У чиновника было какое-то специфическое лицо – аккуратнейшее, строго дозированное. Лицо не человека, но человекоподобного механизма, прекрасно отлаженного, не знающего сбоев. Он был заученно приветлив, безупречен в манерах. Но казалось, что все его предназначение в том и состоит, чтобы, ласково заслушав посетителя, справившись о деталях, отказать. Глухо и безнадежно. Разговаривая с ним, я до судороги ясно понимал всю бесполезность моих намерений. Ну отсидел ни за что ни про что аж четырнадцать лет. Разве он один? Разве это что-то меняет? Я поднялся. А он принялся извиняться, что не может помочь. Лицо оставалось дежурно-вежливым. Я вышел в коридор с высоким потолком. Солидное здание, из тех, которые всегда ассоциировались у меня с мертвой хваткой власти. Ритм жизни, созвучный холодной бесполезной музыке. Я медленно дошел до лестницы, спустился на этаж. И тут возникло, высветилось странное желание – заглянуть в кабинет под тем, в котором я только что побывал. Постучав, толкнул дверь. И не удивился. За столом сидел он, тот самый, с ровной прической и аккуратными ушами. «У вас еще какой-то вопрос?» – дружелюбно осведомился он. «Нет, – сказал я. – Только тот, по которому я заходил». – «Я ничем. Поверьте». Опять лестница. Этаж долой. Такая же дверь. И опять он: «Так у вас еще вопрос?» – «Нет», – сказал я, смутившись. И притворил дверь. Немного постояв, отворил соседнюю. И вновь услышал безупречно вежливый голос: «Все-таки у вас еще вопрос?» – «Да, – сказал я. – Мой отец…» – «Но я и вправду ничем… – перебил он меня. – Поверьте». Его сострадание уже казалось мне искренним.
Задержавшаяся зима была на излете. Апрель отсчитывал последнюю декаду. Снег уже исчезал с московских улиц. Но было холодно, промозгло. Я думал о том, кого из моих знакомых депутатов попросить помочь. Их было немало, но не к каждому обратишься с подобной просьбой. Я долго размышлял, но так и не решил, кого из них потревожить.
А на следующий день мне позвонили, сказали: все в порядке, можете хоронить на Востряковском. Я сразу понял – Эдуард.

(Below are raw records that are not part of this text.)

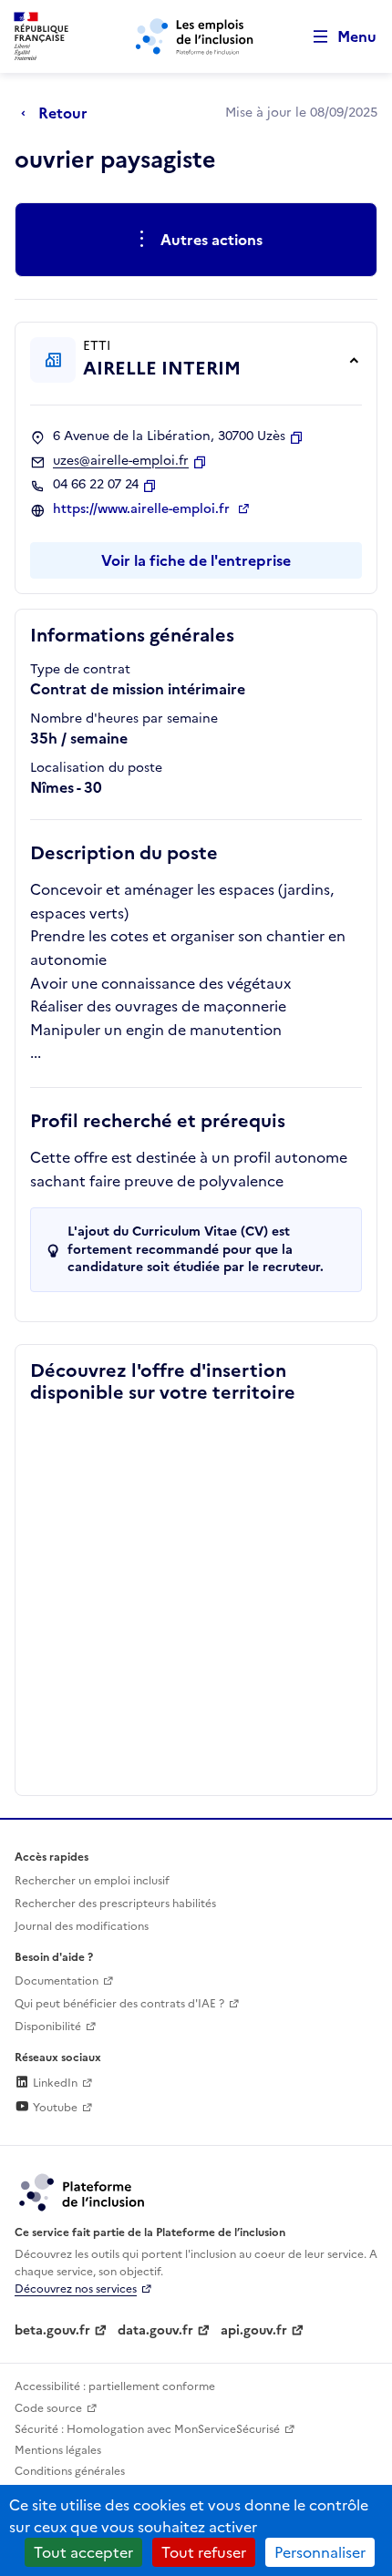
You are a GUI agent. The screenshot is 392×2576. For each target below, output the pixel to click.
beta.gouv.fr (52, 2330)
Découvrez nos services (76, 2289)
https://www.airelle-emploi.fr (143, 509)
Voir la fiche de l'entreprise (196, 560)
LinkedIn (53, 2083)
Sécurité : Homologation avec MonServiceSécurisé (147, 2429)
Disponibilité (48, 2026)
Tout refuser (203, 2552)
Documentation (56, 1981)
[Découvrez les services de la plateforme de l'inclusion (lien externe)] (83, 2191)
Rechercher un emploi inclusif (92, 1881)
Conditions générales (70, 2471)
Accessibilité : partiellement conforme (115, 2386)
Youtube (53, 2107)
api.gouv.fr (254, 2330)
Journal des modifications (82, 1926)
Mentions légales (58, 2450)
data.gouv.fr (155, 2330)
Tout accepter (83, 2552)
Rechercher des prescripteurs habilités (115, 1903)
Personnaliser (320, 2552)
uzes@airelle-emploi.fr (121, 461)
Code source (48, 2408)
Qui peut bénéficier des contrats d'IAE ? (119, 2004)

Мне было двенадцать, когда я спросил отца, за что он так не любит своего брата. «За подлость», – жестко сказал отец, но объяснять ничего не стал. Я уже знал тогда, что отец сидел в лагере. Знал, что поступили с ним несправедливо. А более – ничего. Он не рассказывал об этом. Но я чувствовал, как тяжело дался ему тот период жизни. Я вообще с особой остротой воспринимал то время, которое завершилось со смертью Сталина. Быть может, ощущение мрачного, катастрофического передалось мне в пятьдесят девятом, когда отец брал меня, только появившегося на свет, на руки, и я неведомым образом ощущал весь тот ужас, который пришлось пережить ему.
Никогда раньше не связывалось у меня то, что отец сидел, с его братом, живущим в одном с нами городе, совсем незнакомым мне человеком. Я только чувствовал, что некая тайна соединяет отца с ним. Или нет, наоборот – разъединяет их.

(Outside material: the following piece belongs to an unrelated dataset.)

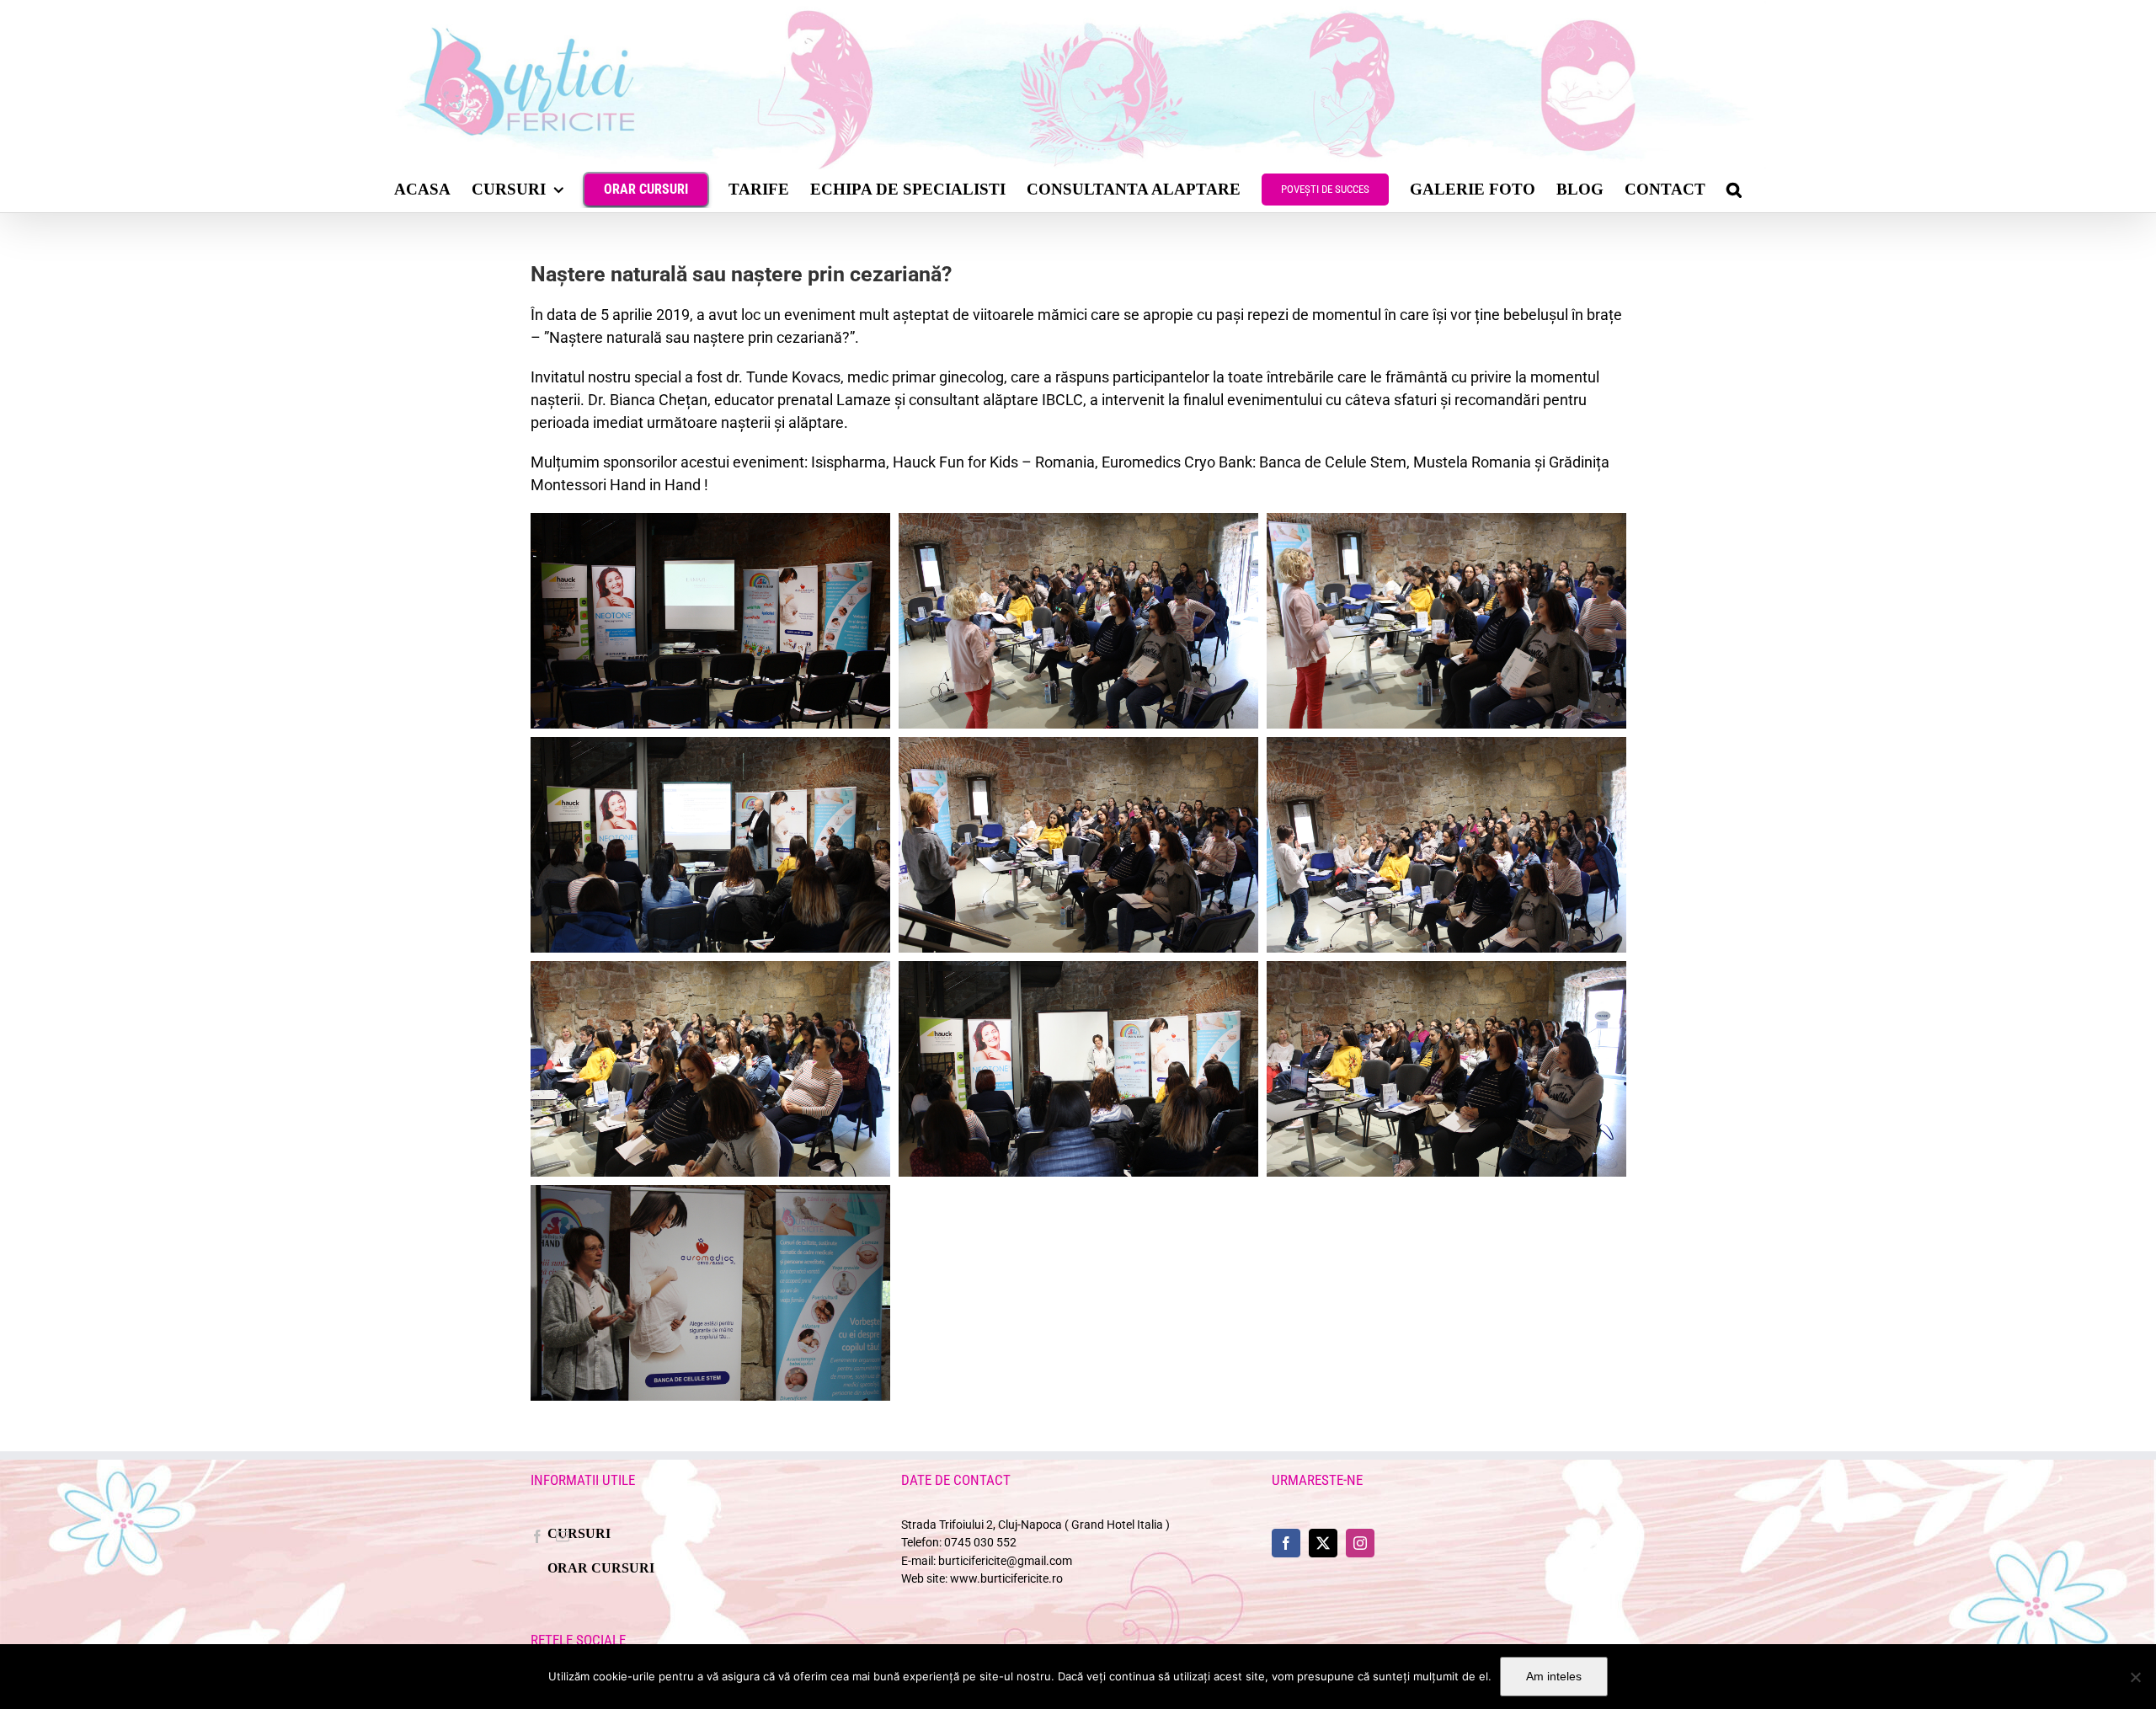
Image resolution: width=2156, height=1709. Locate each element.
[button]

Правду рассказала мне мать. И то не сразу. Мне исполнилось тогда шестнадцать. В сущности, ничего оригинального я не услышал. Сколько раз такое случалось – брат предал брата. Но в этой истории один из них был мой отец. Тот, кого предали. Почему? Наверно, потому, что выпало на его долю такое время, когда предают. Потому, что он не мог быть тем, кто предал. Это была его судьба.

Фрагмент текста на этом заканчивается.